Perhaps an ingenious resolution will emerge. I look forward to seeing it.

[ 31 July 2020]

Memos to papers to books

In recent years I’ve settled into the habit of writing numbered research memos. A typical one might be four pages long and include half a dozen computational experiments and plots along with theorems and references. The time scale of a memo is a matter of days, so they are excellent for day-to-day motivation, unlike papers (months) and books (years). These mathematical memos are the main way I communicate during an ongoing project with my coauthors and my increasingly forgetful self.

The current series, on rational functions, is up to Rat124, and 8 journal articles have come out of these. That’s 15 memos per paper. One level up in this verbal food chain, I note that all together in my career, I have published around 140 papers and 7 books. That’s 20 papers per book.

So my career to date has the heft of around 2100 memos. Actually, I wasn’t always so memo-happy; the true number is more like 400 — plus a few hundred Chebfun Examples, which are psychologically similar.

[27 July 2020]

Playing the academic game

Academic papers keep getting longer, to the point where these days, we rarely read a paper as opposed to leafing through it for highlights.
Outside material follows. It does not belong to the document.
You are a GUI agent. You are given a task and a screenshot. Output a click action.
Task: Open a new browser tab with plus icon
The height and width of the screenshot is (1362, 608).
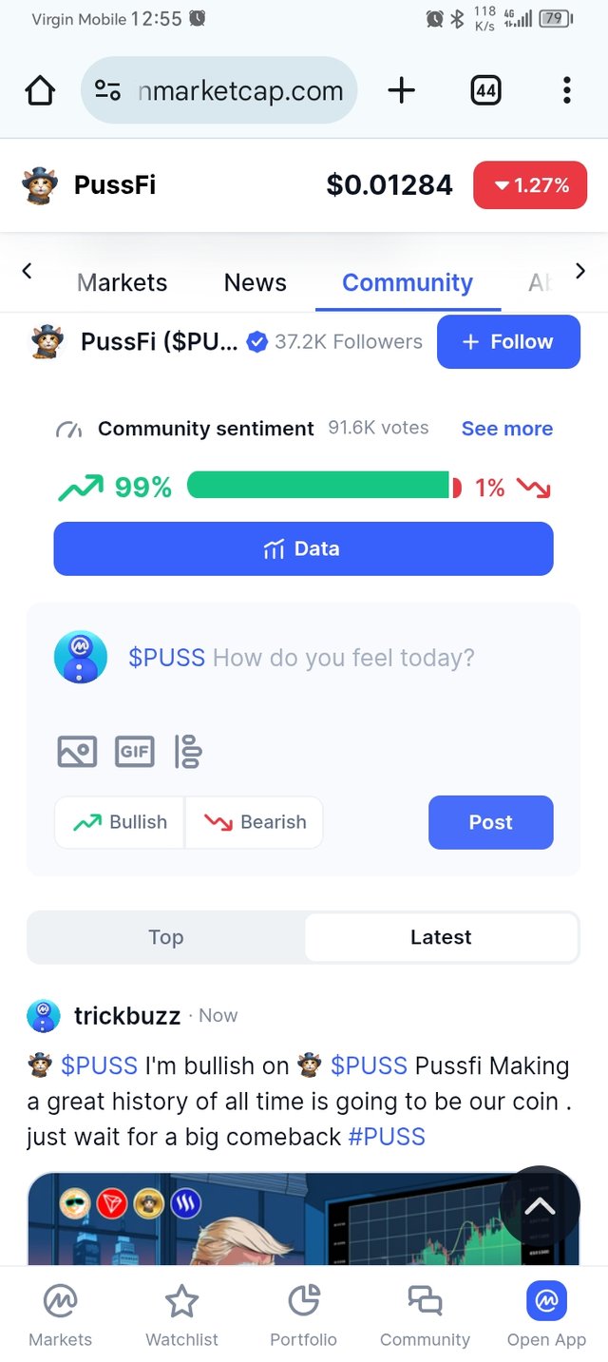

Here’s an extreme example that has caught my eye today. There’s a trio of numerical analysts who have published 39 papers together since 2003, with these statistics at Google Scholar:

Average number of pages: 40.9,   Total pages: 1594.
Average number of citations: 27.8,   Total citations: 1084.

These are good people employed at good universities, and the papers are in the top journals. Yet I regard these numbers with horror. In my career, I’ve published five papers longer than 30 pages. These guys have 29 of them! When I look at the latest, with its 278 lines of displayed equations, my eyes glaze over.

I am certain that the mountain of long technical papers out there is bad for communication. The disturbing question is, is it good for careers? I hope no, but I fear yes. I have tried to push back against the trend in conversations with colleagues, as a referee and journal editor, in a letter printed in SIAM News, and indeed as SIAM President, but I don’t recall encountering anybody who agrees with me that this is something we should be exercised about.

[27 July 2020]

Chladni lanes

Cycling country lanes in Somerset this week, I notice how the sand accumulates in the middle. The two side tracks are clear, but stay away from the middle, where your tires will skid.

It’s almost the same principle as the celebrated Chladni patterns. On Chladni’s plates, the sand accumulates along nodal lines because elsewhere it gets bounced away. In the lanes of Somerset, much the same.